From that vantage point, Glasgow scanned the surrounding corners of Grays Ferry and counted off six others like the one where he stood: Six corners in a space not quite the size of a football field, ruled by crews of young men who see little for themselves but the lure of easy money and the threat of early death.

Young men who kill other young men they have known since childhood because you kill them before they can kill you. Nobody wants to die. Nobody wants to be the next one on a T-shirt.

So many young men who may never know a bigger world than the one they found on their corner.

"They don't even know they have a chance," said Glasgow, founder of the Young Chances Foundation, an organization that provides after-school support, sports programs, and mentoring for South Philadelphia young people.

"When all you see is gunshots and failure, then that's what you expect for yourself," he continued. "You want what you see. Not what you know is right."

Glasgow, 31, left his corner 10 years ago, when he went to prison for selling drugs. Now, with a national conversation over the hopelessness and anger expressed by young black men growing up in poverty in violence-stricken neighborhoods, Glasgow's perspective is critical.

He has broken the cycle and is helping others do the same.

Besides running his foundation, which is based out of the Vare Recreation Center, Glasgow works with the District Attorney's Office as an outreach worker for its Focused Deterrence initiative. That effort targets South Philly gang members, but also offers exits to street life through job training and other services.

The program's director, Lauren Baraldi, chief of the office's Gun Violence Task Force, said what makes Glasgow so invaluable is his ability to relate to the kids they are trying to save.

"I know what you are going through," he tells them.

He was respected in the neighborhood before he picked up a gun. He was a neighborhood basketball star, playing for the George Junior Republic boys' school.

After graduation, he came home and parlayed that respect into a corner job.

"I took the easy way out," he said.

He sold to family, neighbors. Soon, he ran the 1600 block of Taney Street. You don't run the 1600 block of Taney Street if you can't get people to follow you. He said he made three or four grand on good days.

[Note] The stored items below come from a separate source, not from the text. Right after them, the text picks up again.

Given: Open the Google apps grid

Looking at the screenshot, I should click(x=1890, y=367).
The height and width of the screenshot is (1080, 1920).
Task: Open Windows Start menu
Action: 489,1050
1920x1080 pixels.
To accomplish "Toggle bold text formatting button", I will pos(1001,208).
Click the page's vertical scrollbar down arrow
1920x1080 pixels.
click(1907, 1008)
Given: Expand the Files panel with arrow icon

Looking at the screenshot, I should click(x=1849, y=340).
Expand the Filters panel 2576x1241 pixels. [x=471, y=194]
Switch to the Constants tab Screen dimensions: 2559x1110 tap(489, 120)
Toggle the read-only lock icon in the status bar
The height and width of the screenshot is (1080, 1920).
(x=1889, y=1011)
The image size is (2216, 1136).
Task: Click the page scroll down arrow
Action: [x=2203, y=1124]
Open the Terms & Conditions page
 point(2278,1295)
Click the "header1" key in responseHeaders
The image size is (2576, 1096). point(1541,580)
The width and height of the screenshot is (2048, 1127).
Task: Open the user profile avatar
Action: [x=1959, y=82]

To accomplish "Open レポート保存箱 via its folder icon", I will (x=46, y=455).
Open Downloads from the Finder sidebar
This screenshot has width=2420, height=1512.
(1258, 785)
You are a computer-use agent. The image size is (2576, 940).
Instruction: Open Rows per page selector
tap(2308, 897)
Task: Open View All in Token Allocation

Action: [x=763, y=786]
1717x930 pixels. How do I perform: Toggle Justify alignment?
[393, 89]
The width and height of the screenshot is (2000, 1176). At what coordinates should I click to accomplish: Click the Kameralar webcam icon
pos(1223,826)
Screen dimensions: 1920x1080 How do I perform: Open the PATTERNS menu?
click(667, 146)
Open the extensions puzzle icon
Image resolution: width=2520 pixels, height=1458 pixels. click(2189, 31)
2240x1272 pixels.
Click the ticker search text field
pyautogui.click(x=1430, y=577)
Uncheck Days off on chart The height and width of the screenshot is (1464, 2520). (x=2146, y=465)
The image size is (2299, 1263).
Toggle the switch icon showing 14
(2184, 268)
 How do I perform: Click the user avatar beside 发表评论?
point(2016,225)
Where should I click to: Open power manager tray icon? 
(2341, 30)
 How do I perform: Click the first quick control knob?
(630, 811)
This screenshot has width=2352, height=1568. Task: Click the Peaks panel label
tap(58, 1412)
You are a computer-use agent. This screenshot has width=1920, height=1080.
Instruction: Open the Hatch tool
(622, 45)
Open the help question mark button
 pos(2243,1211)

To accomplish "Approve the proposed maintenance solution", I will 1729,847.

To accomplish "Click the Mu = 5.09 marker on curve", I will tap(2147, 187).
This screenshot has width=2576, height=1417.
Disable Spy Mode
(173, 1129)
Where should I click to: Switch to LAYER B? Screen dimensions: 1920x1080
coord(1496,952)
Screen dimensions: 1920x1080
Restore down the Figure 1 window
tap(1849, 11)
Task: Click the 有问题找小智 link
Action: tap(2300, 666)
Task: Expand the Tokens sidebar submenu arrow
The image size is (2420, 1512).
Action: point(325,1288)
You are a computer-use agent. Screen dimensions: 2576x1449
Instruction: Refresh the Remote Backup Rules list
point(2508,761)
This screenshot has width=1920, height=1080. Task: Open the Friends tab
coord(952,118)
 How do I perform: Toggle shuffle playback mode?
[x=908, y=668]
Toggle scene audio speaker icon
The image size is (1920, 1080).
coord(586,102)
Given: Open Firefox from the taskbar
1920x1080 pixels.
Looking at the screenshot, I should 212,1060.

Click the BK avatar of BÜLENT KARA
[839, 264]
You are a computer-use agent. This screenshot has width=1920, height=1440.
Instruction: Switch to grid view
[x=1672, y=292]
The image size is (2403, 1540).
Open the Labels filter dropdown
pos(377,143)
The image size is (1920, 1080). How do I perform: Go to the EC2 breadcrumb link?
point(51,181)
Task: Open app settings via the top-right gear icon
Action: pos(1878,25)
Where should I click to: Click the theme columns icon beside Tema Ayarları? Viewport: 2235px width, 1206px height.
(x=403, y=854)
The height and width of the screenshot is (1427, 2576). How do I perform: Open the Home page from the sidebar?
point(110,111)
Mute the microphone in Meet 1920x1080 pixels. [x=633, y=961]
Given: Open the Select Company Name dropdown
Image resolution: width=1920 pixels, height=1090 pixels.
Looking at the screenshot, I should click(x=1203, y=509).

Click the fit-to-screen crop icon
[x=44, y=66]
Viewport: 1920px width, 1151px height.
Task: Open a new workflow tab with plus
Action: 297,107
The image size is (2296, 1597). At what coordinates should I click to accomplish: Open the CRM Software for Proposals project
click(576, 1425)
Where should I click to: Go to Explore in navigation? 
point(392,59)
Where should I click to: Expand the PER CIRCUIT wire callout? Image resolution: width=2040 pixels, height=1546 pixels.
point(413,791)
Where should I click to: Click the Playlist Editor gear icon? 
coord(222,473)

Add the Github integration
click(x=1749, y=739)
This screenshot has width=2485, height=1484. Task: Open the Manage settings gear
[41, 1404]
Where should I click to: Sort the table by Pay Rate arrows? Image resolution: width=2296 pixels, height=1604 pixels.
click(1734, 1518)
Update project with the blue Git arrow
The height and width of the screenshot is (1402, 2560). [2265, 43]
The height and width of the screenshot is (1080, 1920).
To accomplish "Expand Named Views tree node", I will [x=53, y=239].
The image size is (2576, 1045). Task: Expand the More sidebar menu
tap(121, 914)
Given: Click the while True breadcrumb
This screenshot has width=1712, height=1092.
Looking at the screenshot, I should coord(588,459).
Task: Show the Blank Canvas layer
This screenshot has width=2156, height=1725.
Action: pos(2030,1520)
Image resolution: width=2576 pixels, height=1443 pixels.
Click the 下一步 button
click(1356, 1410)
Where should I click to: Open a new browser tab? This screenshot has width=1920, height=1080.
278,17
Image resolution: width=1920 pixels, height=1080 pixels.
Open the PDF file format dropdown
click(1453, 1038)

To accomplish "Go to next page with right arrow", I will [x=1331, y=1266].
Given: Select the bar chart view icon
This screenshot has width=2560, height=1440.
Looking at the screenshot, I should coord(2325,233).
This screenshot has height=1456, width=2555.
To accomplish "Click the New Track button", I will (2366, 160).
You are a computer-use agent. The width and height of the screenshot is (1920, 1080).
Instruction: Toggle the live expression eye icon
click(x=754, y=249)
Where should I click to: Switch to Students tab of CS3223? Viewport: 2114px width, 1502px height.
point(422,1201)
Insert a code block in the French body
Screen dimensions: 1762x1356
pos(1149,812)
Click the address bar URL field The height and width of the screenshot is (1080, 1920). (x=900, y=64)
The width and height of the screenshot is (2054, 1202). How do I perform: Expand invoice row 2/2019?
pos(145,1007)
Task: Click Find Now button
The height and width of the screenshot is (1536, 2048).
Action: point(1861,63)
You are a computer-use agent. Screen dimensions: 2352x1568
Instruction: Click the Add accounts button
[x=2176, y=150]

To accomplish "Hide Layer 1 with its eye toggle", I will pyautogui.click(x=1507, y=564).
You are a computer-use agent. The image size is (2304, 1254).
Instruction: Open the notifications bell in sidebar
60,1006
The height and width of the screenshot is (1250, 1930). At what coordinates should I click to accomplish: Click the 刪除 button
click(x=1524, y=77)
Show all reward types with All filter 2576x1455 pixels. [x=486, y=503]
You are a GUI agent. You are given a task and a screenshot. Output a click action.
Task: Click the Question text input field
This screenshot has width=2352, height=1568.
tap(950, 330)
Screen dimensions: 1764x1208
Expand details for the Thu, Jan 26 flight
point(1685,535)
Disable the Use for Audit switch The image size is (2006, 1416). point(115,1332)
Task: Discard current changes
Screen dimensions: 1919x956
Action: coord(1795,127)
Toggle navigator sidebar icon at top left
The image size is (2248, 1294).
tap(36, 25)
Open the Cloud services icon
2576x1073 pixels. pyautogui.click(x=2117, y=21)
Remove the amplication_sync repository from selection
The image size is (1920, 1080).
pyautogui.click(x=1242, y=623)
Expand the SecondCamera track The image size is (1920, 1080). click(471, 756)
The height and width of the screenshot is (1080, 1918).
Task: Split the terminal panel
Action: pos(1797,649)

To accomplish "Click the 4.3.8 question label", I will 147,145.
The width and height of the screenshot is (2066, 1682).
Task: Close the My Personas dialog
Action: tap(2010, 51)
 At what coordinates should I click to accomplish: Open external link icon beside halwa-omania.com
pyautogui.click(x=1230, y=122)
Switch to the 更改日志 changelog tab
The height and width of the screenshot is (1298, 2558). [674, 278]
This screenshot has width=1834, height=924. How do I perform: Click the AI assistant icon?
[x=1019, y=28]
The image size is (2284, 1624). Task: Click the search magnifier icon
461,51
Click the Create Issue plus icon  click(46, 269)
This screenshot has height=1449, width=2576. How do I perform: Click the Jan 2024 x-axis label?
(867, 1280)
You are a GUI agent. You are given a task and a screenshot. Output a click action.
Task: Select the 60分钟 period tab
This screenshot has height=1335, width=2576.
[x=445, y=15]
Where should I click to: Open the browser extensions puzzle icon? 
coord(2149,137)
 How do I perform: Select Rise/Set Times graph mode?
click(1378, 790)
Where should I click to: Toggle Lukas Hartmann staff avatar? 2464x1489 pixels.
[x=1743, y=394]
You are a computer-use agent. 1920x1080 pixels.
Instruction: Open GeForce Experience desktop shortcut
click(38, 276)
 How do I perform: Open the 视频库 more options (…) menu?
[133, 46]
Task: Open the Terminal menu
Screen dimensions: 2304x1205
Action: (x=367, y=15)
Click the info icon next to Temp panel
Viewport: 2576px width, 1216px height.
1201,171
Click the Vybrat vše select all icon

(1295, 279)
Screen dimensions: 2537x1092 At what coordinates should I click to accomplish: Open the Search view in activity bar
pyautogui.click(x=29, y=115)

He was shot twice, riddled with 11 bullets in all. Four remain, in his head, back, arm, and leg. His crew warred with a crew one block across Tasker - a 20-foot no-man's-land for the two crews.

When he got out of prison - a place he felt held nothing for him - he saw new faces on the corners. He decided he could no longer be part of the problem.

"They had all followed me for something negative," he said. "I wanted to see if they would follow me for something positive."

His after-school sports and dance programs serve about 100 kids. Summer camp starts soon. His phone is constantly ringing with the teens he mentors through the D.A.'s Office. His aim is to open a community career center.

His answer to the hopelessness he sees is simple: consistency. That's what breaks the cycle, he said. Consistency. Being there. Again and again.

"Showing them a different way," he said.

Being there for kids like Nasir Livingston, who is 15 and plays on Glasgow's youth football team.

When he saw Glasgow on Monday, Nasir hopped off a 26th Street porch where some older kids were playing cards and ran to Glasgow.

The slightly built teen, who could still pass for a grade-schooler, walked with Glasgow down 26th, the Center City skyline framing a vacant lot behind them.

The teen talked of shootings and funerals and of his older brother in jail. He said Glasgow was like an older brother to him now. A role model. That the football games gave him something to do - somewhere to be.

"Most of the kids in this neighborhood don't have no one to look out for them," he said.

He tries to pass the lessons Glasgow teaches him to the younger kids.

"I would never help out the younger kids if I didn't have someone like Tyrique trying to help me out," he said. They walked on so Tyrique could buy Nasir some dinner at the Chinese spot. The one on Glasgow's old corner.